Under the terms of the second financing agreement, lenders have the option to convert the Notes in whole or in part into shares of RPC common stock at a conversion price equal to 80% of volume-weighted average price for the five trading days ending on the business day immediately preceding the applicable date of conversion with a floor price initially equal to $0.28 per share. The Notes are subject to adjustment upon the occurrence of certain events, including recapitalization, stock splits, and similar corporate actions. The Warrants have a term of five years and are initially exercisable at $.28 per share. The exercise price is subject to adjustment upon the occurrence of certain events, including capital adjustments and reorganizations.
Radient Pharmaceuticals intends to use net proceeds from the first and second finance closings for general corporate purposes. Finder fees aggregating approximately $419,250 were issued at the closing for this transaction.So the investors in this
Why engage in this kind of financing? One reason is lack of options. Traditional lending is out of the question for a company like this that is fighting for survival. So an option is what I call SYA ("Save Your A$$") Financing, which is hugely dilutive but gives investors the chance to live another day.

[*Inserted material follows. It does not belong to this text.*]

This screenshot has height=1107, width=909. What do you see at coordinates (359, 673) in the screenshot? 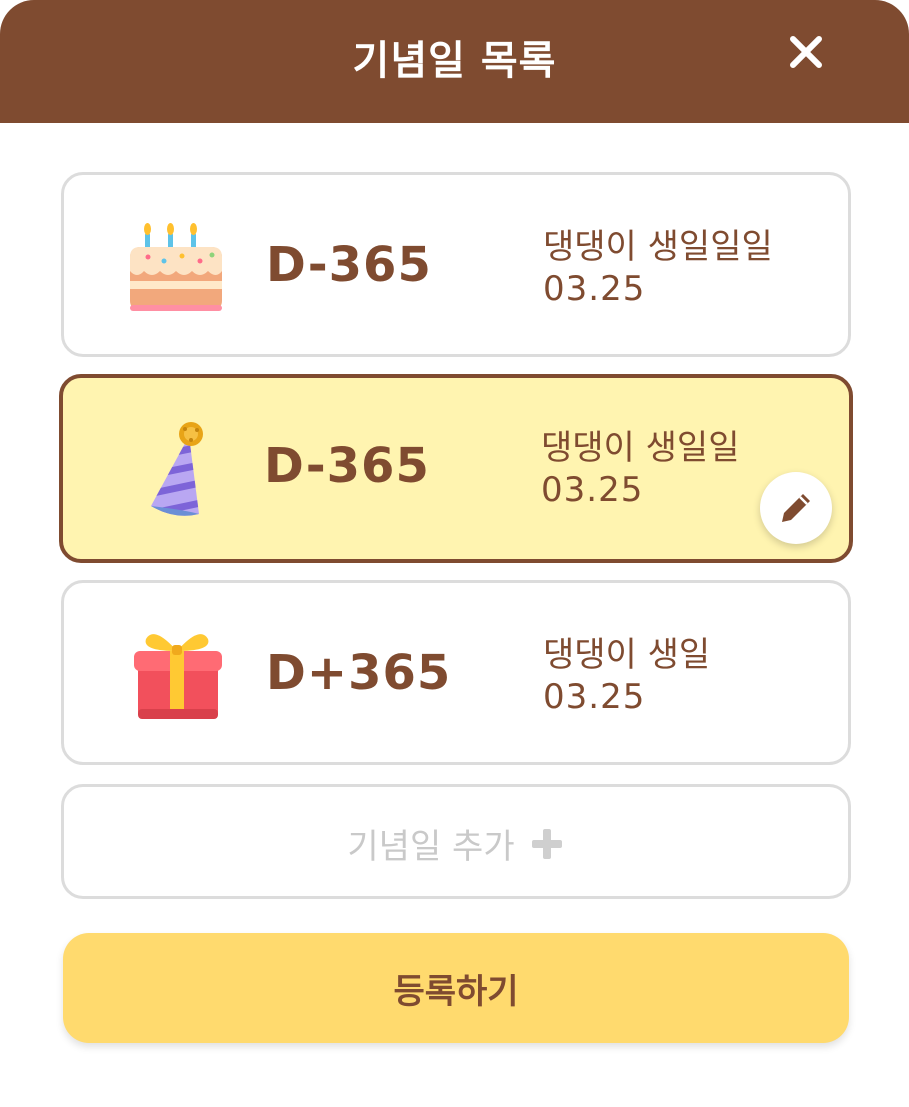
I see `dday-count: D+365` at bounding box center [359, 673].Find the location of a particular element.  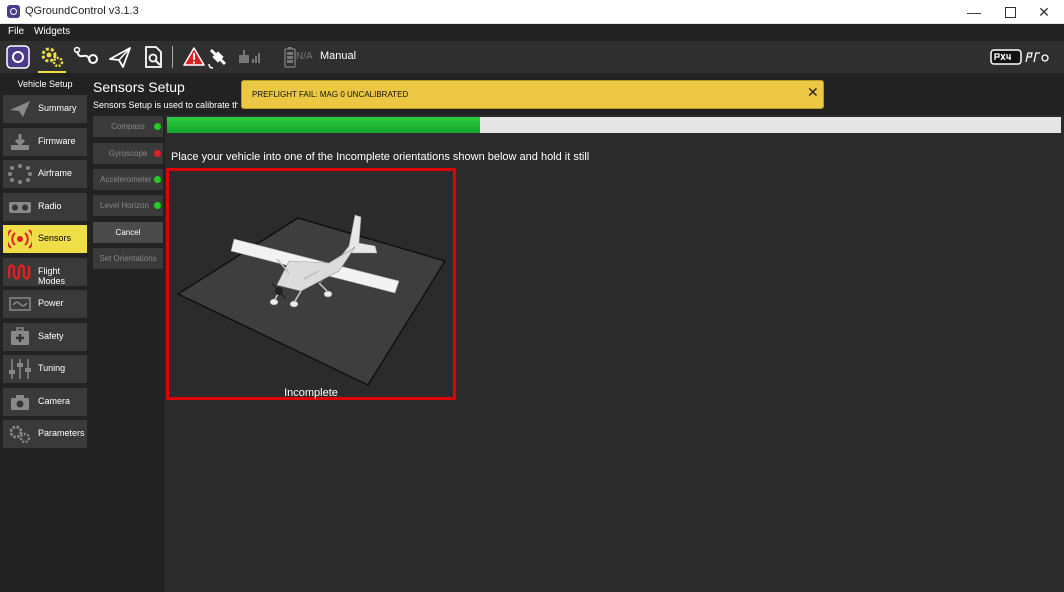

If you own common stock, wouldn't you rather see some huge dilution with a small chance of big future upside, as opposed to the possibility of losing everything in the near term?
This deal will hopefully relive Radient of some of the pressure from the New York Stock Exchange, who recently threatened to kick them off the exchange due to horrible financial results and serious doubts about the company's future:
As previously reported on January 26, 2010, Radient Pharmaceuticals received notification from the staff of its current listing exchange indicating the Company was considered to be non-compliant with certain listing requirements of the
NYSEAmex. Based on the Company's quarterly report on Form 10Q for the period ending September30, 2009, the Exchange staff indicated that RPC had sustained losses too substantial in relation to its overall operations or existing financial resources; or the Company's financial condition has become so impaired it appears questionable as to whether RPC will be able to continue operations and/or meet our obligations as they mature. This notification had no immediate effect on the listing of RPC shares on the exchange. Rather, the Company was afforded the opportunity to submit a compliance plan in response to such notification.
RPC's accepted compliance plan outlines various high-priority initiatives the Company will undertake to become complaint with
NYSEAmex listing standards. This includes, but is not limited to, securing additional capital through equity financing and an equity line of credit; securing shareholder approval for various debt for equity transactions to eliminate the majority of RPC's near- and long-term debt; monetizing RPC's ownership in its China-based subsidiary Jade Pharmaceuticals Inc.; advancing the international commercialization of the Company's Onko-Sure™ cancer test kits, Onko-Care cancer test services; and instituting a new investor relations program to promote investor buying in RPC.
Good luck to everyone involved here, you shall need it!